Chuva em maio e junho prejudica safra de cafés especiais no Sul de MG

A chuva nos meses de maio e junho prejudicou a qualidade dos cafés especiais no Sul de Minas. A estimativa da Associação Brasileira de Cafés Especiais (BSCA) é que a queda de qualidade possa chegar a 40%. Além disso, este ano a safra deve ser 10% menor, o que deve elevar os preços do café especial.

A propriedade do cafeicultor Antônio José Junqueira Villela fica aos pés da Serra do Bugio, no limite entre os municípios de Olímpio Noronha e Carmo de Minas. Os 60 hectares de café ficam a cerca de mil metros de atitude, o que ajuda na produção, voltada 100% para cafés especiais.
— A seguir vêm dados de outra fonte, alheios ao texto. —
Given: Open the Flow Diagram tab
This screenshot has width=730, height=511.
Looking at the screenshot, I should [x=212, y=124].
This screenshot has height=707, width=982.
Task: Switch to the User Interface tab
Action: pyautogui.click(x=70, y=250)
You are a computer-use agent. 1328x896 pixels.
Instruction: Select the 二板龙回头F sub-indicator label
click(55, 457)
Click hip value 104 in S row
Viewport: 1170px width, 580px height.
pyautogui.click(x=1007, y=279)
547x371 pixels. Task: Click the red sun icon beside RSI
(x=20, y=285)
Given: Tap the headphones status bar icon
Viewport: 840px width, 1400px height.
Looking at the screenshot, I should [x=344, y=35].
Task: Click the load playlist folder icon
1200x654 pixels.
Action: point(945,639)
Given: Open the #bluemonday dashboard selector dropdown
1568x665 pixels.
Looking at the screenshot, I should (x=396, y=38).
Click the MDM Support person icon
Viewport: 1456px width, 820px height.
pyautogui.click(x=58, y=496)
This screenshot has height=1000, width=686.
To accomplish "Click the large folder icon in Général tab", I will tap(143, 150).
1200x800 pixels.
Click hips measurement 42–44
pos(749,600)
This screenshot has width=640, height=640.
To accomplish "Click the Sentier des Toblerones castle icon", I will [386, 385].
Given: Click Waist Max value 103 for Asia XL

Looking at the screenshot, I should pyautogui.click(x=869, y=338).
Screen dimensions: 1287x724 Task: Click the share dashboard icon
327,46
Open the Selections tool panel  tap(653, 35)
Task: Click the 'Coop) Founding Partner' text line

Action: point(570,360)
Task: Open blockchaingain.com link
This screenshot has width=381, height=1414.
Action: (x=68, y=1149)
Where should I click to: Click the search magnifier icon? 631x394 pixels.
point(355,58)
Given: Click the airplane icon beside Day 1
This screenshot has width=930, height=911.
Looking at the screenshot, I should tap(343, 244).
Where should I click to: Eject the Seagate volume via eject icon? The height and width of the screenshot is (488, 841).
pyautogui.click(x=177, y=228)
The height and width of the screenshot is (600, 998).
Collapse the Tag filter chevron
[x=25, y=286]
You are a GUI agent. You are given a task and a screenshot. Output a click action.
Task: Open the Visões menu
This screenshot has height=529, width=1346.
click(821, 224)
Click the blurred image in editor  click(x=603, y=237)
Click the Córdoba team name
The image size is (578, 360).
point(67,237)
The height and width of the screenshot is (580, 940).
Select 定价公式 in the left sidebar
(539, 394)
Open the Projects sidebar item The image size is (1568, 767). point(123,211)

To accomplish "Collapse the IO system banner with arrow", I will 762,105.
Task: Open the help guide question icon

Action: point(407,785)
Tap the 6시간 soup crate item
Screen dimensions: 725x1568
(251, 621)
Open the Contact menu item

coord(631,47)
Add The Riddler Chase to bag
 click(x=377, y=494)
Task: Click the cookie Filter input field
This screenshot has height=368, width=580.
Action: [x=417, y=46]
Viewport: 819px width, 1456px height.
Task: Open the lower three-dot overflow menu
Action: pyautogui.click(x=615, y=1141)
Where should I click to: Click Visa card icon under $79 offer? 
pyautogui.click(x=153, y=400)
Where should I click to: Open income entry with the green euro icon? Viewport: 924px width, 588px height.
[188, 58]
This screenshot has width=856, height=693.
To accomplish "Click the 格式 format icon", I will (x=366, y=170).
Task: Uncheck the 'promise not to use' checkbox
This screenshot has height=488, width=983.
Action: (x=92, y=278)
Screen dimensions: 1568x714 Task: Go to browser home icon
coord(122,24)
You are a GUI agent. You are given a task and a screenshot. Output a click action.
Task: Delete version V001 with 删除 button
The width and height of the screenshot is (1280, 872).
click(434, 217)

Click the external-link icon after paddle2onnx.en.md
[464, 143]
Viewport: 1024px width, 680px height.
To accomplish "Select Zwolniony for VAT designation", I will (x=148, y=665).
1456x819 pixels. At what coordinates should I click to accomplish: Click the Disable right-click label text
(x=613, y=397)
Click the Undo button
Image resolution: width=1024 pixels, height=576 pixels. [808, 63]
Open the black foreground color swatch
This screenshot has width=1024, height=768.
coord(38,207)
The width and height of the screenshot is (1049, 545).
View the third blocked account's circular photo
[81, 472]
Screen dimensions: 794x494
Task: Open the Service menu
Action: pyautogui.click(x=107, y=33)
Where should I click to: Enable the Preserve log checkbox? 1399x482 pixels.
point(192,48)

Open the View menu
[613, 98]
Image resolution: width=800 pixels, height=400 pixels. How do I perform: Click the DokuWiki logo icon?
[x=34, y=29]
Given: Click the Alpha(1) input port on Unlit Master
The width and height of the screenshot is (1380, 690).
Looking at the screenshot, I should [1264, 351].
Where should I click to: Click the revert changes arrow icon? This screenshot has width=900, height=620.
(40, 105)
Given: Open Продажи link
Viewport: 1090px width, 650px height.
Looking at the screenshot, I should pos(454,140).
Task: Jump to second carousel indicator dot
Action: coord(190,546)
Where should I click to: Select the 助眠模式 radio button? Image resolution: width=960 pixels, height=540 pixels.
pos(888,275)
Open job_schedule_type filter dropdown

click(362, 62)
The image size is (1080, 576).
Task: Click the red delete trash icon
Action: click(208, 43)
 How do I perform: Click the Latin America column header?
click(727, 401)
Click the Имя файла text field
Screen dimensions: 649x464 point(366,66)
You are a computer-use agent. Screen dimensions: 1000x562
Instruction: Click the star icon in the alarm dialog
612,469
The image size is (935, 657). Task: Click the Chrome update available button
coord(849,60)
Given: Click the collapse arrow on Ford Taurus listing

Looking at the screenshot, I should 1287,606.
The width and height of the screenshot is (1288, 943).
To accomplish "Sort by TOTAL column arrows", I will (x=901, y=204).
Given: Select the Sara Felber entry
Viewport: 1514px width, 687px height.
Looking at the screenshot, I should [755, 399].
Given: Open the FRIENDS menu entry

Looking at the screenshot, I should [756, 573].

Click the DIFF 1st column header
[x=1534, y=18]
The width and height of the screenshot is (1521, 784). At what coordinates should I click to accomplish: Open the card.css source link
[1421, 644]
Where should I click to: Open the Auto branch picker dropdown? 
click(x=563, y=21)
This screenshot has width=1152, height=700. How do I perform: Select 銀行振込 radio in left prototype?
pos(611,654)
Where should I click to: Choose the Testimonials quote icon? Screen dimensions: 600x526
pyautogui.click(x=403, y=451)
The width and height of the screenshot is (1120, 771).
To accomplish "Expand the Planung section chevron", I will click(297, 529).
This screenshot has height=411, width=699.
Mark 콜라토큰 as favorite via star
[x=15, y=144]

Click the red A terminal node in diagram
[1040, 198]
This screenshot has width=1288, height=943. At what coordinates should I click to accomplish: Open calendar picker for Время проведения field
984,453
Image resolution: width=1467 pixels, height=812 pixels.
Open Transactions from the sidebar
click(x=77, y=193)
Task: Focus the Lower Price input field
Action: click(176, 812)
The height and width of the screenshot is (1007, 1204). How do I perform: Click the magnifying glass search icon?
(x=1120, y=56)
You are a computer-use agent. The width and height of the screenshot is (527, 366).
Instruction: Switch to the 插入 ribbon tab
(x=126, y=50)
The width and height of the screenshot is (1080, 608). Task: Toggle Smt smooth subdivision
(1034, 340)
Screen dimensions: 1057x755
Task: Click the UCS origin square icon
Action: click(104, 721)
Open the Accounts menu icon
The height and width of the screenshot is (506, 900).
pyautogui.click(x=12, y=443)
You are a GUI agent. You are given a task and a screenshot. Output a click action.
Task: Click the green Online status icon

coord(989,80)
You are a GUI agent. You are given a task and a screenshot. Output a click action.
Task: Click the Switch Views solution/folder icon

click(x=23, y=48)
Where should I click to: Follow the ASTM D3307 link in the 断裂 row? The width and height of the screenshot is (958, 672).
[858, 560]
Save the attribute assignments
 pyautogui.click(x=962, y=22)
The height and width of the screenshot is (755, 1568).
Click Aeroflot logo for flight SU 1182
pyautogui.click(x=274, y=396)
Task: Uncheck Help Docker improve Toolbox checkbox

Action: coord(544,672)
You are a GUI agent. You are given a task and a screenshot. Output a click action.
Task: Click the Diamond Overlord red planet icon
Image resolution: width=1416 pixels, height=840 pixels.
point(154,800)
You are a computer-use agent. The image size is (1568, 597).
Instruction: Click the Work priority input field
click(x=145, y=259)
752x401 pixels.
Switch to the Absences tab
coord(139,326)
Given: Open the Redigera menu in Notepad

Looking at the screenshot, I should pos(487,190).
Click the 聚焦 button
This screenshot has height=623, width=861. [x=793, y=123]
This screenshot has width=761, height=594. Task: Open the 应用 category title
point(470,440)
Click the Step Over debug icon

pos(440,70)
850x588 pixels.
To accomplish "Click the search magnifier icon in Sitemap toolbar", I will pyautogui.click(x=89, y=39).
Com o excesso de chuva nos meses de maio e junho, quando ele estava começando a colher, o produtor lista os prejuízos. “Caiu muito café, em torno de uns 30% foi para o chão, o que já perde a qualidade, e o que sobrou no pé, que estava no estágio cereja, embolorou.”

Outros produtores da região enfrentaram o mesmo problema. Na propriedade do Vinícius José Carneiro Pereira, a lavoura tem 200 hectares e geralmente metade da produção é de cafés especiais. Com as chuvas, o resultado este ano foi outro. “Nos anos passados, ele fica bem mais cheio, porque a gente colhe um café cereja, descasca mais e faz uma quantidade maior de café especial. Com a chuva, diminuiu bastante”, explica.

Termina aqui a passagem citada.